Post autor: Constantin »

Constantin wzruszył lekko ramionami, gdy usłyszał, że karczmarz nie chce wziąć od niego opłaty za nocleg. Nie miał zamiaru nalegać na to, żeby mężczyzna zmienił zdanie, najwyżej w zamian za to pokryje koszta związane z ich wyżywieniem w czasie, w którym będą tu przebywać. Nie zostało im nic innego, jak udanie się do pokoju.
         – Jest człowiekiem, prawda?

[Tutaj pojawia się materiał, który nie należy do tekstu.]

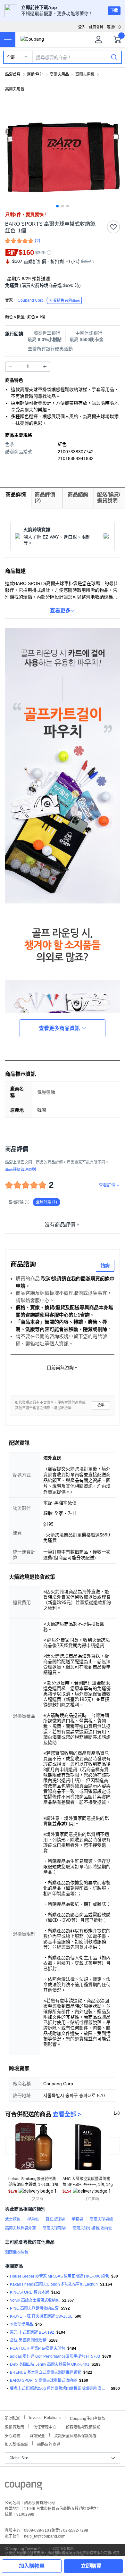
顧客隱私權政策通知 (83, 2426)
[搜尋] (114, 57)
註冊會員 (96, 27)
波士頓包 (13, 2219)
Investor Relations (45, 2417)
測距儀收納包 (16, 2252)
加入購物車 (32, 2566)
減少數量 (45, 367)
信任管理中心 (44, 2426)
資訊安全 (37, 2435)
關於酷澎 (12, 2417)
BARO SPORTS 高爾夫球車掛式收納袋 (43, 2380)
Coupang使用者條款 (87, 2417)
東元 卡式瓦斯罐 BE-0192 (32, 2332)
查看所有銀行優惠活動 (50, 348)
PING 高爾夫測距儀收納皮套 (34, 2308)
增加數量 (10, 367)
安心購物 (12, 2435)
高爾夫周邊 (85, 74)
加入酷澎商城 (16, 2443)
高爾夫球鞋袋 (54, 2228)
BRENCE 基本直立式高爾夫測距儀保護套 (45, 2372)
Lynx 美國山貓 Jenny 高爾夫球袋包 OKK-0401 (49, 2364)
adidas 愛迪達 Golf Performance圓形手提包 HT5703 (55, 2356)
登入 (81, 27)
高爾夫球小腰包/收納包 (92, 2228)
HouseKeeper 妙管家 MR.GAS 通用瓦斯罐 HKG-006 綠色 (59, 2276)
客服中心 (114, 27)
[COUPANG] (23, 2486)
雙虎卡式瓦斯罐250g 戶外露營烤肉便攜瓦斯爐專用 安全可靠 (59, 2388)
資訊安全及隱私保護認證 (75, 2435)
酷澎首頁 (13, 74)
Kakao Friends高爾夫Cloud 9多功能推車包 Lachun (54, 2284)
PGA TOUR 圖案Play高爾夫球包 (37, 2348)
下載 (114, 10)
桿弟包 (33, 2219)
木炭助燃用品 (21, 2324)
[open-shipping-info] (60, 285)
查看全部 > (67, 2114)
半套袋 (77, 2219)
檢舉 (100, 1405)
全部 (11, 57)
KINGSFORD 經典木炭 (29, 2292)
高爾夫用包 (14, 89)
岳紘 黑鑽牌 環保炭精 (28, 2340)
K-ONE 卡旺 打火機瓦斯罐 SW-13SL (41, 2316)
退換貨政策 (14, 2426)
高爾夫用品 (59, 74)
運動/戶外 (35, 74)
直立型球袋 (55, 2219)
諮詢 (105, 1265)
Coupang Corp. (49, 300)
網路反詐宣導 (48, 2443)
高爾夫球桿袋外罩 (20, 2228)
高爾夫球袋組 (101, 2219)
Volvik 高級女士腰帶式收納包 (35, 2300)
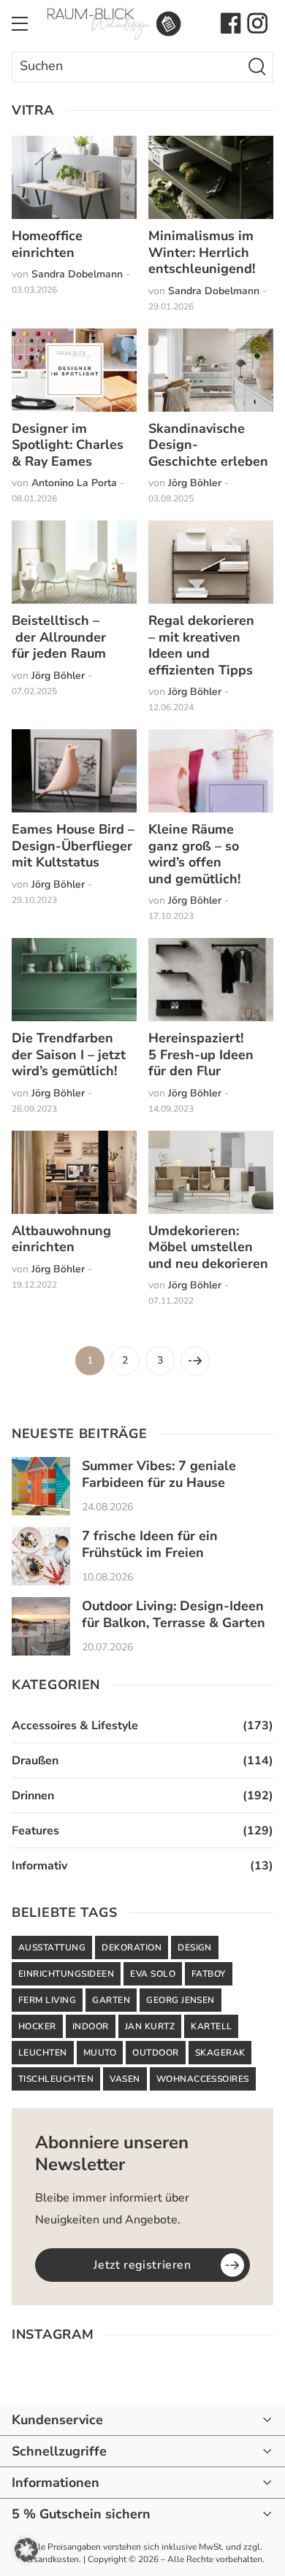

Wiesz, że oni starzeją się szybciej niż ty, czy nawet ja – odpowiedział jej, chociaż nieco nieobecnym tonem. Może akurat nad czymś rozmyślał? A może toczył w głowie rozmowę z kimś ze swojej rodziny lub z całą trójką? To wiedział tylko on, ale zdecydowanie była to ta pierwsza rzecz. Nigdy wcześniej nie był w tej karczmie, zresztą sama Iruvia nie była dla niego miastem, o którym mógł powiedzieć, że zna je choć trochę, więc zdał się tutaj na swoją towarzyszkę i na to, że będzie wiedziała, jak dotrzeć do pokoju, który dostali. Ona weszła do środka pierwsza, mogła też jako pierwsza zobaczyć, jak w środku wygląda ten pokój. On sam mógł to zrobić, gdy elfka wypadła nagle z wnętrza i prawie zderzyła się z nim – dobrze, że nie stał w progu, bo dzięki temu mógł odskoczyć w bok na korytarzu. Wydawało mu się, że gdyby był „obiektem” na którym zatrzymałaby się, to mogłaby wyładować na nim swoją złość, która jak najbardziej musiała pojawić się, gdy tylko zobaczyła, że łóżko jest jedno. Duże, ale jedno. Mag ognia pokręcił tylko głową.
        „O, macie tylko jedno łóżko. Nie sądzisz, że to jakiś znak?” – zapytała go… matka. Tylko ona mogłaby odezwać się jako pierwsza w takiej sytuacji i powiedzieć tak otwarcie takie rzeczy, przy okazji jasno sugerując ich dwuznaczność i swoje zdanie na temat tego, co chciałaby, żeby wynikło z takiego rozwoju zdarzeń.
        „Nie sądzę. Znajomy Shyili robi jej na złość, i tyle” – odpowiedział jej Constantin. Przymknął też na krótką chwilę oczy, co mogło być oznaką jego irytacji. Irytacji związanej z tym, jaki dostali pokój? Tym, co sugeruje jego matka? A może zarówno jednym, jak i drugim? Ta rozmowa, co prawda, wydawało mu się bardzo krótka – w końcu były to jedynie dwie wypowiedzi – ale w tym czasie jego towarzyszka zdążyła już wrócić. Może znów pochłonęły go jego własne myśli, co mogło wyglądać dziwnie z perspektywy innej osoby. Zupełnie, jakby nagle został zatrzymany przez jakąś niewidzialną siłę i pochwycony przez nią tak mocno, że nie był w stanie wykonać nawet najmniejszego ruchu. Otrząsnął się z tego szybko, akurat w momencie, w którym wróciła Shyilia. W międzyczasie musiał też przestać być nieruchomy, bo znajdował się teraz w pokoju, a niespecjalnie pamiętał, żeby tu wchodził. Chociaż… może zrobił to wtedy, gdy oglądał pomieszczenie po tym, jak opuściła je elfka. Tak, to mogło być to.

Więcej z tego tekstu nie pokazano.